Take One Car - When the Ceiling Meets the Floor
Record Label: None
Release Date: May 28, 2009
Take One Car, a progressive rock band from Millerton, New York, has provided me with my most difficult review yet. Just when I think I have the positives, negatives, and my overall opinion of the album figured out, I listen to When the Ceiling Meets the Floor again... and I question what I thought. Utilizing a mixture of progressive and ambient rock, with a few subtle touches of post hardcore and maybe even some old school screamo, Take One Car has so many different sounds, directions, and ideas on the album that it's hard to pick out what works and what doesn't. But now, I think I've finally figured out my thoughts on this album.
Take One Car tries out several approaches. Instrumental buildups, barn burners, an instrumental epic, even a ballad. There is no lack for experimentation with their sound on this album. And as is often the case when a band tries out different things, some of them succeed while others fall a little short.
They're best when they keep things fast and loud, creating some of the better songs on the album. "Ukranian Car Bomb," for example, is carried by the fast fingerwork of guitarists Tyler Irish and Pete Scholes and crashing cymbals.

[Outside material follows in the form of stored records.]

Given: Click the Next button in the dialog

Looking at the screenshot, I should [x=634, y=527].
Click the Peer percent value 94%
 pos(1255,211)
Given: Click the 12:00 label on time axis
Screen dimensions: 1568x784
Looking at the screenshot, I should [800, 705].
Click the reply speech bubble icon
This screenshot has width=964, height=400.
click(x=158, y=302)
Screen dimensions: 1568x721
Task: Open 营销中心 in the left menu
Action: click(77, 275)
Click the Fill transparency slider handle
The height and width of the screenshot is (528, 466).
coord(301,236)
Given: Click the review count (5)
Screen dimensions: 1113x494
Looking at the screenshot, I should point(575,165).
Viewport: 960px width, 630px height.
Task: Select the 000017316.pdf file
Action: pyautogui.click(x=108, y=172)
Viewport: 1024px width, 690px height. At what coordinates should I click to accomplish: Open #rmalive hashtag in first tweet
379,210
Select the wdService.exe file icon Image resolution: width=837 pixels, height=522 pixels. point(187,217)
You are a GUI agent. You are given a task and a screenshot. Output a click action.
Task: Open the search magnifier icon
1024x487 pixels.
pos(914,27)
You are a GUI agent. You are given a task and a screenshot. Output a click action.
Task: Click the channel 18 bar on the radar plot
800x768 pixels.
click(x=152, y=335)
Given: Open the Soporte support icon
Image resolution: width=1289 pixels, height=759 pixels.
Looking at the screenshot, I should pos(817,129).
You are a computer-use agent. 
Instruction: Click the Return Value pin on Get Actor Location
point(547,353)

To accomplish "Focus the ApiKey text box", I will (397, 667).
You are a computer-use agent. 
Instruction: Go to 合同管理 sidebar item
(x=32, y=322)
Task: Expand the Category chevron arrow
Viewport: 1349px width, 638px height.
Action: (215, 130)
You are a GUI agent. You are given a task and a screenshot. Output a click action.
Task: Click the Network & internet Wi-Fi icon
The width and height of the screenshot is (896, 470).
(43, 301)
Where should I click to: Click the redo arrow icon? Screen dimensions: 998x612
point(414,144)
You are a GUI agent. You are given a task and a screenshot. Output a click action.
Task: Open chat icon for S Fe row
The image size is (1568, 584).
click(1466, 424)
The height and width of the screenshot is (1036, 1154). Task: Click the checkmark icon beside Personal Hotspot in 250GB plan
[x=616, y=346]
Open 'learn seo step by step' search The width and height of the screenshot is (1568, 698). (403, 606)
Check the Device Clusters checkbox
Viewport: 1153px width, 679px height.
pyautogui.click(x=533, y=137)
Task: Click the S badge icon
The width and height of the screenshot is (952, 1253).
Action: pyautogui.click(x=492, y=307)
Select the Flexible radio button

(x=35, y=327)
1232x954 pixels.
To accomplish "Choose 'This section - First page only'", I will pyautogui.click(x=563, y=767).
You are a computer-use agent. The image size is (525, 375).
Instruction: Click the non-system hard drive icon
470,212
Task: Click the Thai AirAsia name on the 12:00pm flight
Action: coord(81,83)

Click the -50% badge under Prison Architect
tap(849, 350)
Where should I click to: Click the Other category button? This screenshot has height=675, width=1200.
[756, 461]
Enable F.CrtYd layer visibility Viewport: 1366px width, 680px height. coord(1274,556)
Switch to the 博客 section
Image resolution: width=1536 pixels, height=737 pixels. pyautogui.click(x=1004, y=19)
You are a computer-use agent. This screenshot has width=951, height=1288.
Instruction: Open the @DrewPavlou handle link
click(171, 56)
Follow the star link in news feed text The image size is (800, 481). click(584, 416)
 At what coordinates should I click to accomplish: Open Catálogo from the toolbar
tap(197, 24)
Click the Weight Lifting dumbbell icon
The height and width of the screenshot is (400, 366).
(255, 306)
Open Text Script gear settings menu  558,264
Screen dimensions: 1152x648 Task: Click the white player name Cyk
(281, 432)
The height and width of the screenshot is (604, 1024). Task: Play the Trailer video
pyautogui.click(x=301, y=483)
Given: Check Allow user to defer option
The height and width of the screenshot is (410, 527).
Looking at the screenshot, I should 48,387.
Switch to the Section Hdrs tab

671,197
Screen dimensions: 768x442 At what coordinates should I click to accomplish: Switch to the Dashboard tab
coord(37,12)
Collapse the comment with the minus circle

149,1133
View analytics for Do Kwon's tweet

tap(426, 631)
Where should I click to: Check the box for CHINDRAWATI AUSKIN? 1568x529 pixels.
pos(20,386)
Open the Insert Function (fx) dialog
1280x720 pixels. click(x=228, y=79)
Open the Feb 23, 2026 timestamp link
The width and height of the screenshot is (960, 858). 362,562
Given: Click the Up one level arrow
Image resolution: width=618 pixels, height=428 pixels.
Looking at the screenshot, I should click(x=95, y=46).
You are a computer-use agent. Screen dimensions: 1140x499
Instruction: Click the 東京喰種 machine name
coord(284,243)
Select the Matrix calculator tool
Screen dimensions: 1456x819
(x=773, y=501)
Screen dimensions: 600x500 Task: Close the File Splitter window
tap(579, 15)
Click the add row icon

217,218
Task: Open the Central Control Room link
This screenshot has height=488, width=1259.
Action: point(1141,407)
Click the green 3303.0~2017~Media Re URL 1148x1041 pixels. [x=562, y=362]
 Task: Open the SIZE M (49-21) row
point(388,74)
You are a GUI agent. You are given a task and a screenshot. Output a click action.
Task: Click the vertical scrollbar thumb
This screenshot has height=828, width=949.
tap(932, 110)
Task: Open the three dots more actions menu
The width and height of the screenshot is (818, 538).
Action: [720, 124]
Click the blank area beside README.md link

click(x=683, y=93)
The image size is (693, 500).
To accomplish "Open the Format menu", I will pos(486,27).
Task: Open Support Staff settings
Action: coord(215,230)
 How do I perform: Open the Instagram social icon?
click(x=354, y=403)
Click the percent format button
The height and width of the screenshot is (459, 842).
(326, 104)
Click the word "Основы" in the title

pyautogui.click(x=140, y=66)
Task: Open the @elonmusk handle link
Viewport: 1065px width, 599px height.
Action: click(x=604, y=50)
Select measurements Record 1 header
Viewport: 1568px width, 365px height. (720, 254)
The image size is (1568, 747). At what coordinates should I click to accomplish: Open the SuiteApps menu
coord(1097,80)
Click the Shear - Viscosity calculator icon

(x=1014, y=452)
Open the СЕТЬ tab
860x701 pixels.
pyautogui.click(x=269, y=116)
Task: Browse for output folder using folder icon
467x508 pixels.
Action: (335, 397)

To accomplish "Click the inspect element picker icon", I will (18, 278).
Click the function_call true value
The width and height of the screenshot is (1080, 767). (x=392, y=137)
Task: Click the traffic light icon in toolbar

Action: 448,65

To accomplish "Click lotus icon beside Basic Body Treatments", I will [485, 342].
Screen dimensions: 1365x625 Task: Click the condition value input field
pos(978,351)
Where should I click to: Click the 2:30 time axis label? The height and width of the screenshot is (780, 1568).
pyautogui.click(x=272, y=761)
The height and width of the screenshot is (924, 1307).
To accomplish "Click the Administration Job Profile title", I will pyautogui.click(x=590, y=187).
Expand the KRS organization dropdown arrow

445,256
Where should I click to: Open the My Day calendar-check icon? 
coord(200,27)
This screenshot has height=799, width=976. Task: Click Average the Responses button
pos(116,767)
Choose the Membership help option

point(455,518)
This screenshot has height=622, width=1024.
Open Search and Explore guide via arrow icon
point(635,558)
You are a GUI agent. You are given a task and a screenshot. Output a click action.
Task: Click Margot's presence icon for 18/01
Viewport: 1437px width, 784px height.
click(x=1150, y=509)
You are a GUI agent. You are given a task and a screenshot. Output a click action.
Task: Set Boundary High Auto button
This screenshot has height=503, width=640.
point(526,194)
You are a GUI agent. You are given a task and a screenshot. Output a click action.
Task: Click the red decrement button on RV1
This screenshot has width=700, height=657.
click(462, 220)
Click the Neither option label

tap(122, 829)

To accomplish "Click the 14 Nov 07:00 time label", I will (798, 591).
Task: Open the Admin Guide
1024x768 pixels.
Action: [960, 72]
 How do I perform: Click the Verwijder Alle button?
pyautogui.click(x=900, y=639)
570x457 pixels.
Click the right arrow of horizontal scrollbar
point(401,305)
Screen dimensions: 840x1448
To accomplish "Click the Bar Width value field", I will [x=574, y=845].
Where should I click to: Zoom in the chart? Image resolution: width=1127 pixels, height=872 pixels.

It's followed by "The Menagerie" which experiments with some different ideas with bass lines and alternately quirky/heavy guitar riffs. These two tracks make up the best eight minutes of the album and shows the band's experimentation at it's best.
Unfortunately, when the tracks slow down the album starts to drag. While "Hello Hollow Eyes" features some cool moments fluctuating between emotion-filled balladry and fast, earnest anthems (and benefits from being in the much better first half of the album), the 3 song stretch after "The Menagerie" kills the albums momentum. While none of the songs are particularly bad, lumping them together creates a 12-minute space that loses the listener's attention and the album's focus. "Chapter 2: The Floor" is a good, short instrumental that kicks off the second half (or chapter) of the album, but it's followed by the slow "Melk," which loses any chance of being taken seriously when the singer repeats "I'm spoiled milk/ You're super glue," and "Pg. 67," which is another good but out of place instrumental track.
Fortunately, if the listener makes it through those three, they are treated with three excellent tracks to finish the album in much the same way it began (if you ignore the pointless six minute silence and secret track at the end).
With When the Ceiling Meets the Floor, Take One Car gives us an album that, while inconsistent, shows great promise. With engaging guitar riffs, solid bass lines, loud, cymbal-driven drums, and a drive to excel and to improve their sound, Take One Car has a bright future ahead of them.